【経営者による財政状態、経営成績及びキャッシュ・フローの状況の分析】
(1) 業績の状況当第3四半期連結累計期間における世界経済は、中国ではゼロコロナ政策の緩和が進んだものの、感染の再拡大から経済活動の回復に足踏みがみられました。また、米国と欧州では経済活動の正常化が進み、緩やかな経済の持ち直しが続きましたが、深刻化するインフレ抑制のための金融引締めにより、個人消費を中心に景気減速が懸念される状況となりました。一方、わが国では欧米との金利差に起因する円安が物価上昇を招き、消費マインドが急速に悪化しました。さらに、ロシアのウクライナへの軍事侵攻の長期化からサプライチェーンの逼迫や資源価格の高騰が続き、景気は依然として不安定な状況で推移しました。このような状況下、当社グループは中期経営計画「Ensuring Growing Global 2(EGG2)」に取り組み、収益性の向上と技術革新・次世代事業の確立および持続的な企業価値の向上を目指しました。当第3四半期連結累計期間の主な取組みとしては、インドで本格販売を開始した新規水稲用殺虫剤ベンズピリモキサンの拡販に向けて技術普及活動を行いました。さらに、技術革新・次世代事業の確立の一環として、当社が2020年4月より配信しておりますスマートフォン用アプリケーション「レイミーのAI病害虫雑草診断」の海外向けサービス「NICHINO AI DIAGNOSIS」をインド、ベトナムおよび台湾において提供開始しました。このようなスマート農業への取組みを通じ、生産者の利便性のさらなる向上を図っております。当第3四半期連結累計期間の売上高は、中核事業である農薬事業が海外で好調に推移したことなどから660億6百万円(前年同期比151億85百万円増、同29.9%増)となりました。利益面では、営業利益は51億19百万円(前年同期比22億17百万円増、同76.4%増)、経常利益は46億26百万円(前年同期比13億84百万円増、同42.7%増)、親会社株主に帰属する四半期純利益は30億43百万円(前年同期比5億39百万円増、同21.6%増)となりました。なお、第1四半期連結会計期間より、在外連結子会社等の収益及び費用は、各社の決算日の直物為替相場により円貨に換算する方法から、期中平均為替相場により円貨に換算する方法に変更したため、遡及適用後の数値で前年同四半期比較を行っています。詳細は「第4 経理の状況 1 四半期連結財務諸表 注記事項 (会計方針の変更)」をご参照ください。当第3四半期連結累計期間における報告セグメントの概況は以下のとおりです。

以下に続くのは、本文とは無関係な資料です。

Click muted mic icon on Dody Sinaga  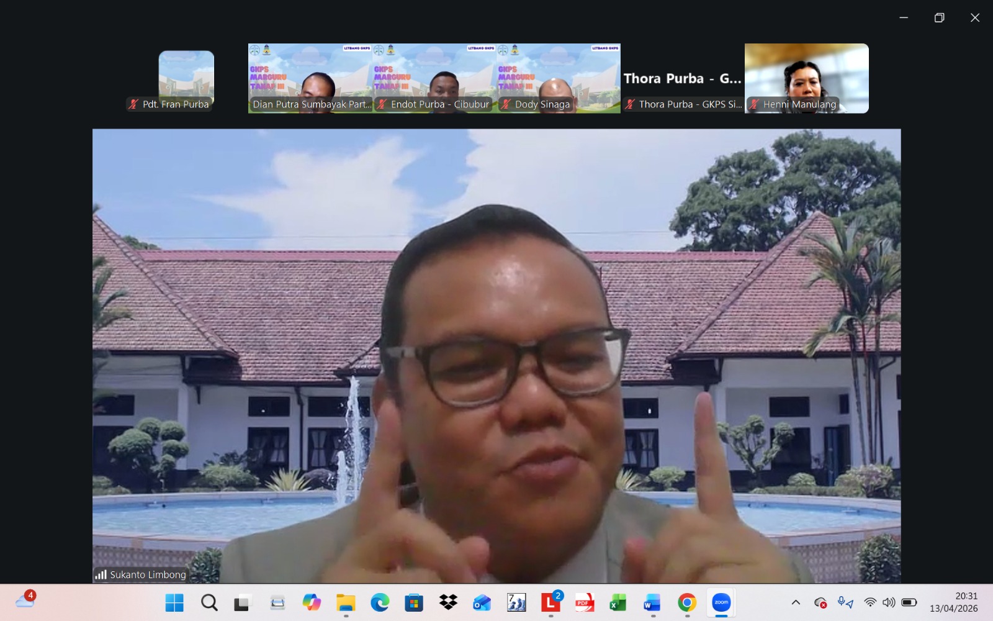(506, 104)
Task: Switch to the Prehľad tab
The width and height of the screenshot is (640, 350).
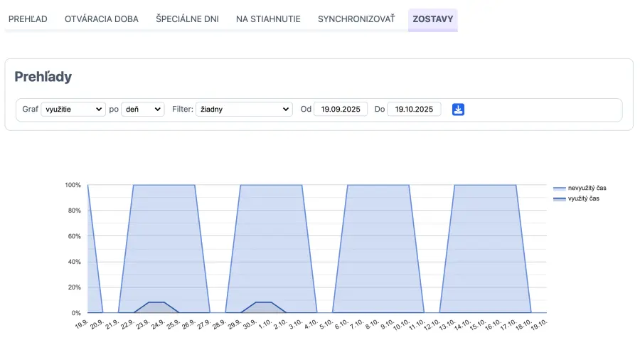Action: click(x=28, y=18)
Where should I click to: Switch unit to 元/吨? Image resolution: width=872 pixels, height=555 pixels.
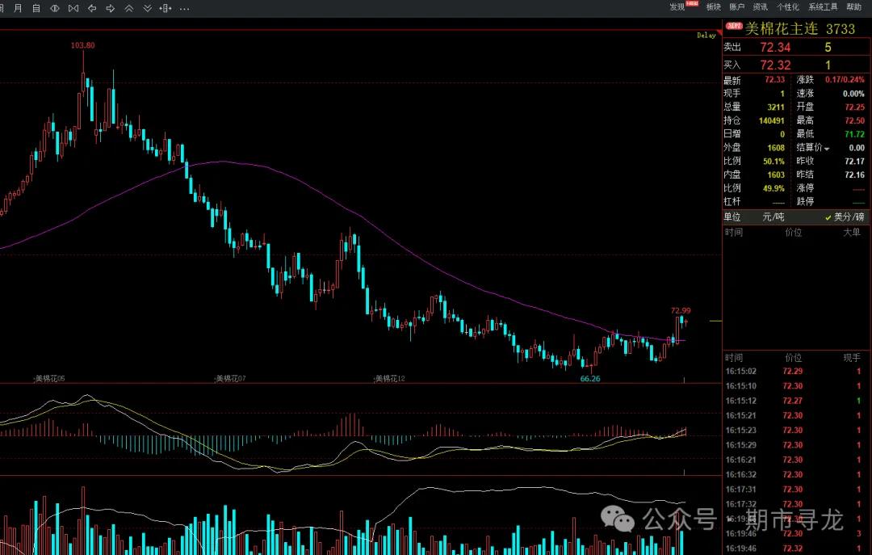pos(773,217)
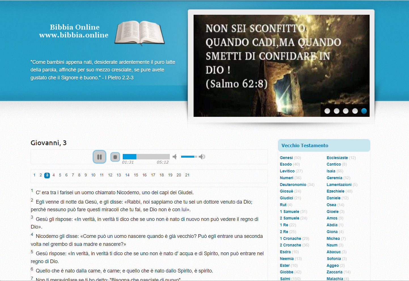
Task: Open the Genesi book link
Action: tap(286, 158)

[農薬事業]国内農薬販売では、園芸用殺虫剤ピリフルキナゾン(商品名「コルト」)を始めとする主力自社開発品目の普及拡販に努めました。また、当社は、国内農薬市場におけるシェア拡大を図るため、2021年5月にコルテバ・アグリサイエンス日本株式会社およびダウ・アグロサイエンス日本株式会社(現 コルテバ・ジャパン株式会社)(以下、両社あわせて「コルテバ社」といいます。)との間で販売契約を締結し、同年10月よりコルテバ社製品の販売を開始したこともあり、国内販売全体の売上高は前年同期を上回りました。海外農薬販売では、世界最大の農薬市場であるブラジルの農薬需要が拡大基調にあることに加え、サトウキビ向け除草剤需要の増加などからSipcam Nichino Brasil S.A.の売上高が伸長しました。北米では、棉でのコナジラミ多発生により殺虫剤ブプロフェジンの販売が好調に推移したことなどからNichino America Inc.の売上高が伸長しました。また、欧州では、ばれいしょ向けで除草剤ピラフルフェンエチルの販売が好調に推移したことからNichino Europe Co.,Ltd.の売上高が伸長したほか、バイエル社向けフルベンジアミド原体販売が好調に推移しました。さらに、アジアでは、インドで水稲用殺虫剤ベンズピリモキサンの拡販に向けた技術普及活動を展開しました。これらにより、海外販売全体の売上高は前年同期を上回りました。以上の結果、農薬事業の売上高は618億20百万円(前年同期比148億92百万円増、同31.7%増)、営業利益は46億95百万円(前年同期比23億36百万円増、同99.0%増)となりました。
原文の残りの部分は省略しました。